The per-patient stipend has not kept pace with inflation, with rent on a clinic, with the cost of an electronic medical records subscription, with the cost of nursing staff, with the cost of being a small business in 2026. The fees for service have not kept pace with the time a modern visit actually takes. The result is a quiet inversion. The doctor who answers your call loses money on the answer. The doctor who does not answer your call keeps the stipend.

The doctor who answers your call loses money on the answer. The doctor who does not answer your call keeps the stipend.

The phone, and the file

There is a second arithmetic, smaller and worse. A phone call about a renewal, a referral, or a result is not, in any meaningful billing sense, a service. The doctor can spend twelve minutes on the phone with you and bill nothing for it. The doctor can also spend twelve minutes seeing you in person and bill a number the doctor's spouse will laugh at. The phone call, on a good day, costs the doctor money. The visit, on the same day, barely covers the receptionist who booked it.

The doctor's response to this arithmetic is rational. Move the phone calls to the receptionist. Move the renewals to a portal. Move the lab results to a follow-up visit. Move the nuance, in other words, into a place where the system at least pretends to pay for it. The patient, on the other end of this rationalisation, hears a phone that does not ring back.

What the country actually built

The country built, with extraordinary effort and decades of effort, a network of family doctors. The country then asked those doctors to absorb a slow, structural pay cut, every year, by inflation alone. The country then asked them to take on more administrative work, more electronic charting, more pre-authorisations for medications that used to be one signature. The country then expressed surprise that, somewhere in the middle of all that, the doctors stopped calling back.

None of the doctors are villains in this story. None of the patients are unreasonable. The province, on the other hand, is the actor in the room with the cheque book. The province is the only actor that can adjust the per-patient envelope upward, the fee codes meaningfully, and the rostering math toward what the country thought it was buying. The province has, for at least a decade, declined to do so. The next minister of health will be the seventh in a row to inherit the file. The file does not get easier with age.

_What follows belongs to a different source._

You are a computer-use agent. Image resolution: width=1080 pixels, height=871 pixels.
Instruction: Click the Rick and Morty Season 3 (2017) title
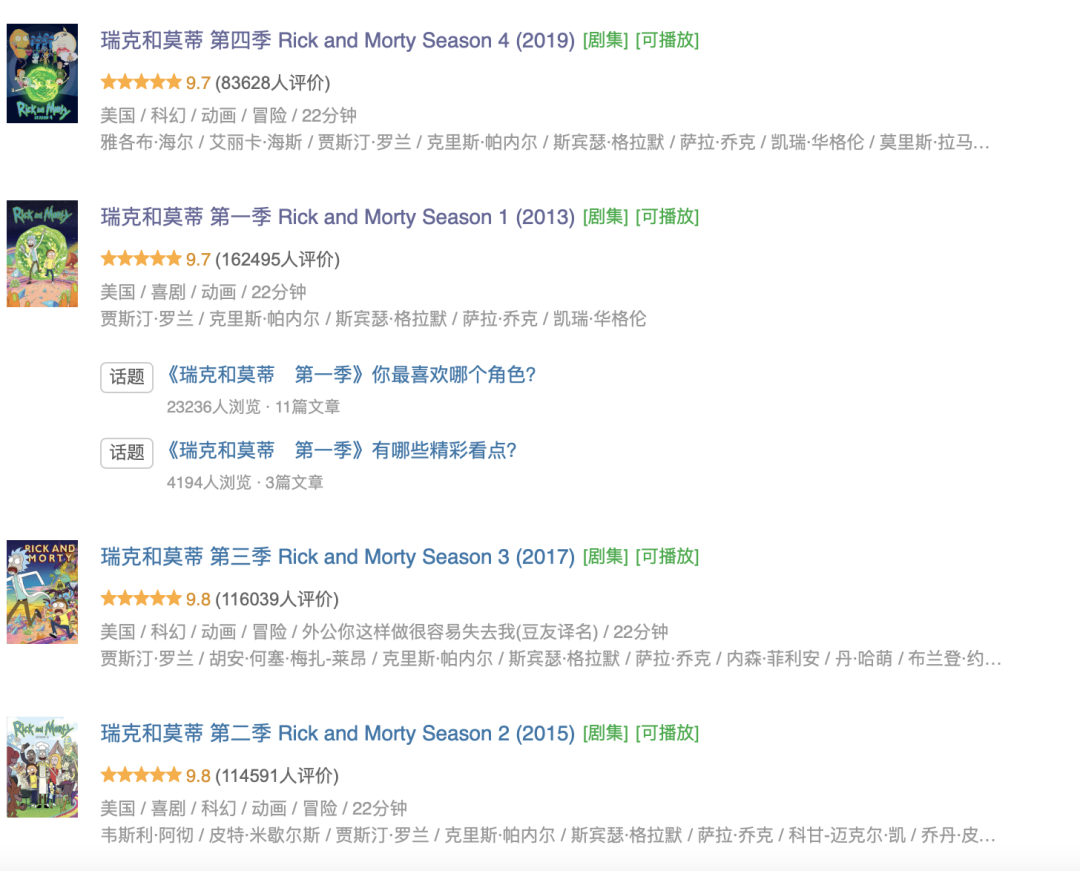point(337,557)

What a country could ask for

A country could ask for three small things. One: a fee code that pays for a substantive phone call, capped, audited, and subject to the same documentation standards as an in-person visit. Two: an annual escalator on the per-patient stipend tied to a transparent inflation measure. Three: a reduction in the administrative burden imposed by drug plans, insurance, and provincial systems on doctors whose time is the file's most expensive line item.

None of these is a moonshot. None is even particularly novel. They are the dull, costed proposals of the medical association, the auditor general, and three different provincial reviews. They have not been implemented because primary care has, for a generation, been treated as the province's spare wheel. It is not a spare wheel. It is the suspension. The country can feel the road through it.

The doctor will not call back today. Possibly not tomorrow. Possibly the doctor will retire, in the next eighteen months, and the new doctor accepting your roster will, by quiet practice, be in Calgary. The country has not yet decided whether this is a crisis or a budget line. The decision will be made, as most decisions about primary care are made, by the people who never make the call.